Not a savy Windchill/Creo user here, just an IT guy trying to support it lol.

we have a desktop setup in one of our shop areas with a full install of Creo 3 tied to our Windchill 10.2 PDM - this is to allow these guys (welders) to pull up a full model before welding to check for any changes. 

We keep running into an issue of them not emptying their workspace and not having the latest data to work with.

 

Has anyone figured out a good way to do this automatically? pretty much just want to delete and recreate their workspace without any human interaction lol.

 

if worse comes to worse I'll use something like autohotkeys and use mouse clicks, but I'm thinking a script or maybe something builtin would be nicer.. 

 

thanks!

8 REPLIES 8

If they are not making any changes to the models or needing the actual model for anything, I would look into using CREO View for them to interrogate the models.  Then there is no need for workspaces and you do not need the CREO license for them as you access the information straight from Windchill.  You also do not need a CREO compatible machine as you view lightweight files of the model.

We actually have that setup for the rest of the weld and shop areas.

Now here is where my inexperience is going to shine a little bit.

we have a "worker" publishing the visualizations for that.
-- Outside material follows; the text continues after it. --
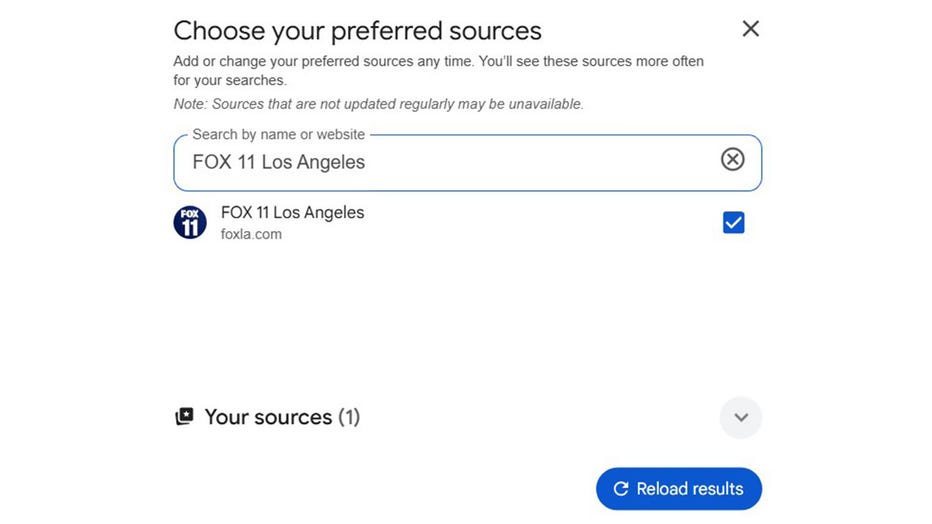Click the empty area below search results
I guess I'm not confident that it actually keeps up with engineering.

when we migrated to 10.2 from 9.1, I believe there were over 90k jobs lined up and it took a good 8 months to chew through those!

I might need to sit down with Engineering and compare what is currently generated to what they have modeled. I do think this is a much better way to go.. I just opened a top level assembly on my laptop and it is nice a smooth rotating around and such. hmm.
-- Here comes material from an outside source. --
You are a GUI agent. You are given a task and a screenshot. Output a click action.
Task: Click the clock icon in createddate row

Just checked on said worker, and it's status is "Fails to Start".

 

TomU
23-Emerald IV
(To:HighTechHick)


When we migrated to 10.2 from 9.1, I believe there were over 90k jobs lined up and it took a good 8 months to chew through those!


You might want to take another look at how your CAD workers are setup.  We run a single virtual machine configured for 16 concurrent Creo workers (plus a few other workers - STEP, thumbnail, etc.)  We also have all assemblies configured to publish as "extended positioning assemblies".  With all the workers running, our average processing time is one job per second (86,000/day.)  Granted, most days we only publish a few hundred files, but the capacity is really nice and it doesn't cost anymore than a single worker (as long as you have the server resources to support it and use a node locked license.)  Smiley Happy

HighTechHick
6-Contributor
(To:TomU)

that is some nice capacity!

I'm using a Dell Precision T1650 for licensing and the Creo Worker.

I checked out the task manager and there were 3 entries for xstop.exe using quite a bit of CPU and RAM. 

I stopped those, restarted the worker from Worker Agent Admin, and now it shows that it's Status: On, Job: Available, but Number: 0.

 

I didn't realize you could run multiple workers on the same machine. 

pretty sure all of our licensing is floating as well, at least for now. talking about moving to the subscription setup next year. (although I guess that can still be node-locked).

 

We have publishing set for all files that are checked into Windchill and also when they are submitted as a promotion request. A single CAD worker keeps up with the 5 designers with no problems. All files are always up to date for CreoView.

I really only have 4 active design engineers so I think my 1 worker should do the trick. I'll do some testing and make sure, I think that would really simplify things for us.

I think the main reason the shop guys like using Creo is we have a lot of hotkeys. (typing "ar" from anywhere in the software open a search for an assembly, or "pr" searches for a part).

maybe a little user training and all this will be behind us!

One question about the worker. Does it actually need a good graphics card? I think ours has a Quadro 2000 in it, nothing crazy good, just wasn't sure if these are generated all with CPU or if a dedicated GFX card actually helps?

TomU
23-Emerald IV
(To:HighTechHick)

Nope.  Not needed for a  CAD worker.